Jesus is greater than the old testament prophets (1:1-3)
Read vs 1,2a. In one sentence, the author defines the relationship between the Old Testament & Jesus. Over a period of 1000 years, God spoke truly & accurately through an unbroken succession of prophets. He revealed himself and his plan for mankind through many means (dreams, visions, voices, writing, etc.). This gradually growing body of revelation, though true, was by definition incomplete (PREDICTED COMING ONE; FORETOLD A FUTURE SALVATION). But God has spoken his final & complete Word through Jesus. The author emphasizes this point in two ways:
"...at the end of these days" means that the period of partial revelation has come to an end with the coming of Jesus ("in his Son").
"...has spoken..." emphasizes the once-for-allness of God's revelation through Jesus.
Just as the light of the MOON is superseded by the rise of the SUN, so the revelation about God from the Old Testament has been superseded by the coming of Jesus.
The reason the revelation given through Jesus is better than that given through the prophets is that Jesus is superior to them. They were God's fallen human spokesmen; Jesus is God's unique Son. In vs 2b,3, the author gives five unique characteristics of Jesus which set him infinitely above any Old Testament prophet.
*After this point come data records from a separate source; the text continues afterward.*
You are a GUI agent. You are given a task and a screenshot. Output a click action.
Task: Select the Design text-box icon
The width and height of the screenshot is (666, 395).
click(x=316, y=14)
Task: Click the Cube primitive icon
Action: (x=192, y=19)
He is the world's rightful ruler (HEIR). This is the meaning of "messiah" - God's selected ruler.
He is the agent of the world's creation (MADE THE WORLD).
He is the perfect manifestation of God (RADIANCE OF GLORY & EXACT REPRESENTATION OF NATURE) - see Jn. 14:9; 1:18.
He is the sustainer of the world and the prime mover of history (UPHOLDS ALL THINGS).
He is the provider of complete forgiveness (MADE PURIFICATION & SAT DOWN).
Of course, the author is assuming his audience believes that the Old Testament is inspired revelation from God. Their problem was understanding the relationship between that revelation and Jesus. I realize I cannot make the same assumption with many of you. If you doubt/have problems with this, let me challenge you to consider two things:
If a personal God exists, it is reasonable that he would be both willing and able to communicate about himself and his purpose for our lives in a way that would understandable and enduring (i.e., written). This is exactly what the Bible claims to be.
The evidence for the Old Testament's claim is vastly superior to any other "scripture." Only it anticipates our need for objective evidence and supplies it through fulfilled historical prophecy (recount Deut. 18 & recommend DENNIS' BOOK - free to first-timers). We'll examine a certain class of these predictions in our study of Hebrews.